READING URSULA K. LE GUIN'S THE LEFT HAND OF DARKNESS

‘Indwellers of the Fastness have no ranks or status. I may be sent to Erhenrang to the kyorremy; well, if I go, I take back my status and my shadow, but my foretelling’s at an end. If I had a question while I served in the kyorremy, I’d go to Orgny Fastness there, pay my price, and get my answer. But we in the Handdara don’t want answers. It’s hard to avoid them, but we try to.’

‘Faxe, I don’t think I understand.’

‘Well, we come here to the Fastness mostly to learn what questions not to ask.’

‘But you’re the Answerers!’

‘You don’t see yet, Genry, why we perfected and practice Foretelling?’

‘No–’

‘To exhibit the perfect uselessness of knowing the answer to the wrong question.’

I pondered that a good while, as we walked side by side through the rain, under the dark branches of the Forest of Otherhord.
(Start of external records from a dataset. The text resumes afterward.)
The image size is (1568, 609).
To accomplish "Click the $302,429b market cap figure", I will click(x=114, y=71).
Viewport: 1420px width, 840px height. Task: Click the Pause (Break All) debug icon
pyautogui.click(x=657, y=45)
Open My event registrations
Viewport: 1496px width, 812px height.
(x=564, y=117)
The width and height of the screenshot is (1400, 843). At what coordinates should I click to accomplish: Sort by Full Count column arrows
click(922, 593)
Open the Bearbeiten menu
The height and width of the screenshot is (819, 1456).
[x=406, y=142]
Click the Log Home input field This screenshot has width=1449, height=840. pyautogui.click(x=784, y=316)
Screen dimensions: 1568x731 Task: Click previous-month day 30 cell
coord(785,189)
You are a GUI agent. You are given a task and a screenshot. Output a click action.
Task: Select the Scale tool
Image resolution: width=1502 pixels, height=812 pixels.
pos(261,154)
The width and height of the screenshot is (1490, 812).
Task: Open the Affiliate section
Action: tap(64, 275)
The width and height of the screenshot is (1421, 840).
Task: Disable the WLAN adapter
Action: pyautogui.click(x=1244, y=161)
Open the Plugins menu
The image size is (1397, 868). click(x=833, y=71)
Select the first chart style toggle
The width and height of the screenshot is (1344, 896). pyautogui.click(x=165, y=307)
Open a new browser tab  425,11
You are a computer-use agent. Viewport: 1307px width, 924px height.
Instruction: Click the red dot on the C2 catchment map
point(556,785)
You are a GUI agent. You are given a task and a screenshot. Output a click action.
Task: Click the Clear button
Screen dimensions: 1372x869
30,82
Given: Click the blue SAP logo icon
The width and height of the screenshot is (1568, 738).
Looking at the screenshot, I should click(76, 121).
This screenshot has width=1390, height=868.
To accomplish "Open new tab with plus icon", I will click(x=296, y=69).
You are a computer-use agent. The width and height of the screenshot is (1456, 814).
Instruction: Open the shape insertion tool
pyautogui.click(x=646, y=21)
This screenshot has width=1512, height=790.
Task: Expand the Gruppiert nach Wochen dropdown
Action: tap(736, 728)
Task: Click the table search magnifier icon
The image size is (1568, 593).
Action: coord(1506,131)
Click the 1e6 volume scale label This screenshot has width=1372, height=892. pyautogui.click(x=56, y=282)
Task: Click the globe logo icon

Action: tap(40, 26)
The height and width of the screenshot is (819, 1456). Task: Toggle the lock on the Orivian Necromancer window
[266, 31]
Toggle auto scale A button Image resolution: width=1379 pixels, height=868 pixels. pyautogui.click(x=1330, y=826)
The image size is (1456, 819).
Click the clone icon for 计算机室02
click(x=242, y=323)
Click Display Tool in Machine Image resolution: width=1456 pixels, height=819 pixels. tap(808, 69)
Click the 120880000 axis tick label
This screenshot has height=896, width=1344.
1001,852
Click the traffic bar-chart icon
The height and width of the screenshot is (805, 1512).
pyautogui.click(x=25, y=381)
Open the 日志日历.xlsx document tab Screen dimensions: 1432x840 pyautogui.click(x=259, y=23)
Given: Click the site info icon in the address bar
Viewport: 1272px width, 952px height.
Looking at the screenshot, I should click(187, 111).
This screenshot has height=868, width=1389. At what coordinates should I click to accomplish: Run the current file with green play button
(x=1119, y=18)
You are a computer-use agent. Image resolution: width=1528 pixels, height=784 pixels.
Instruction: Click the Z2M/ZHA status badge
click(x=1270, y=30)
Within the white hood Faxe’s face was tired and quiet, its light quenched. Yet he still awed me a little. When he looked at me with his clear, kind, candid eyes, he looked at me out of a tradition thirteen thousand years old: a way of thought and way of life so old, so well established, so integral and coherent as to give a human being unselfconciousness, the authority, the completeness of a wild animal, a great strange creature who looks straight at you out of his eternal present….

‘The unknown,’ said Faxe’s soft voice in the forest, ‘the unforetold, the unproven, that is what life is based on. Ignorance is the ground of thought. Unproof is the ground of action. If it were proven that there is no God there would be no religion. No Handdara, no Yomesh, no hearthgods, nothing. But also if it were proven that there is God, there would be no religion…. Tell me, Genry, what is known? What is sure, predictable, inevitable – the one certain thing you know concerning your future, and mine?’

‘ That we shall die.’

‘Yes. There’s really one question that can be answered, Genry, and we already know the answer…. The only thing that makes life possible is permanent, intolerable uncertainty: not knowing what comes next.’